• **PROBLEM REQUIREMENTS**
Carry on the blog entry about the French grading system from where it stops.

• **TEXT BLOCK**
———

Missing Links

I realized after posting that last blog entry that the long hand written entry I've yet to type up contains two very important pieces of information, without which it may be very hard to understand what I'm talking about. The first is my explanation of the French grade system and the other is my story about the English test. The French grading system is very different from the american one. While in the US everything is put into percentage and then translated into letter grades, the French system is a fraction out of twenty. This seems straight forward enough, just pull out your calculator and translate the fraction to a percent so you can see where on the letter grade scale you fall, right? Nope, not all, the French fraction does not translate into a letter grade. In the US only an 18-20 would be an A, while a 16-17 is a B, etc. and no one wants lower than a B, while aiming for a low A. However here a 15-17 is considered very good, an 18 or above is really great and 10-14 is respectable, satisfactory, but a little on the low side. I have so far received a 14.5 in Math, which is fine for where I am, especially considering that 3/4 of the test were word problems, a 12 in French, a 11.5 in Biology, which I have to admit miffed me a little, but its all written explanation, and I didn't fully understand what some of the questions were asking and the teacher wrote that's correct next to the grade, which I took to mean thats where you should be considering your language abilities not to mention the class average was a 12. The first test I took was pure memorization and I got a 19 (score!) and then I took an economics test and went down with a spectacular 3.5/30 points, yes! I think that is universally agreed that a 3.5 out 30 is simply atrocious no matter what grading system you use. However, as I mentioned in the last blog entry I got a 10.5 on the next economics test which, very much pleased me. After I got the first test back I went to the teacher and asked her if there was a time I could meet with her and discuss my epic failure, but she just assured me it was normal for an exchange student, and not to worry, it would all get easier, so I'm not worried, and it has gotten easier.

———

(Data excerpts)
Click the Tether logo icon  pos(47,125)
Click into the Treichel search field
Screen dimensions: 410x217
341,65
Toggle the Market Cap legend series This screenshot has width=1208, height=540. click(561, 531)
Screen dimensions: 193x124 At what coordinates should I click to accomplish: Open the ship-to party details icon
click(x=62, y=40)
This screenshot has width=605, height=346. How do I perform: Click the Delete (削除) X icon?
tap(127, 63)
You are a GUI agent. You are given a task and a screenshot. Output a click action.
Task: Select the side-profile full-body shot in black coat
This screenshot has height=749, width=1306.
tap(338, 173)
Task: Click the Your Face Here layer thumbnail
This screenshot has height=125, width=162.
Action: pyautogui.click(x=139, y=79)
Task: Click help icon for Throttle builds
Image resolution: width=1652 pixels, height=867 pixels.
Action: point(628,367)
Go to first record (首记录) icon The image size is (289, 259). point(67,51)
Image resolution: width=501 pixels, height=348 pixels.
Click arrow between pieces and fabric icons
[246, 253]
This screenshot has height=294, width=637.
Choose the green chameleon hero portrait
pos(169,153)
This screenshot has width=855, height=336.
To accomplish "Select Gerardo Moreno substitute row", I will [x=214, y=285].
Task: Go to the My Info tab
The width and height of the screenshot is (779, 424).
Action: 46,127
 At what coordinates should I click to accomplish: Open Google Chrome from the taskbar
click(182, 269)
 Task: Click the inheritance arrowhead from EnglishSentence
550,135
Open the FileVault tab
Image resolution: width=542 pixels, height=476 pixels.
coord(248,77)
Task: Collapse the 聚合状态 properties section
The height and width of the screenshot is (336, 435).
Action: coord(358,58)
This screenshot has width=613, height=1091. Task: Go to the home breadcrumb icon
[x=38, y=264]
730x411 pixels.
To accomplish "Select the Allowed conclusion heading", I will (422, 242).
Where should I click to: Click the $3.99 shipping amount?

———

• **EXERCISE ANSWER**
The next missing link is my story about the English test, which took place last Saturday. I haven't been taking any English classes as the english teacher clearly doesn't like me, nor want me in his classes, and as I don't particularly care for him either, and I certainly don't need the lessons that's fine with me. However last Friday I ran into him and he asked me to come into school on Saturday morning and take his two hour English test to "evaluate my level in English," yes that's right, this French man who is too scared he'll make an error to let me sit in on his class, wants to evaluate my, an American, English level, what?! Well, I went because what else could I do, and because as my host mother said its best to give him the benefit of the doubt, perhaps there is some practical reason for having me take the test. I was still a bit peeved though, as if I'm not going to take his class I'm not going to take his tests either. And now he has given me a 16.5 out of 20, the nerve. Well I'm going to find him and point out his errors, to raise my grade and redeem my good name, (is it just me or am I being a bit melodramatic?) and I know I did miss some things, especially the section of translating sentences from English to French, but I know I deserve more points. There it is my story of the English teacher and his dreaded interrogation. I'm not taking another, and Isabelle will back me up on that one, as she told me she would, so its all over and done with now. Hopefully you will be able to make better sense of the last entry with this information,
a bientot


James said...

So are there two kinds of Chicken Curry sandwiches...one with mayo and one not? The onion thing sounds good...Food: the great comfort factor! Is it preferable to eat in the park? Not cold? Are there not tables in the boulangerie? As to that lout of an English teacher, when I get over there I'll teach him a few words in English he may not know! I'll fix his Bon-head!

E a la France said...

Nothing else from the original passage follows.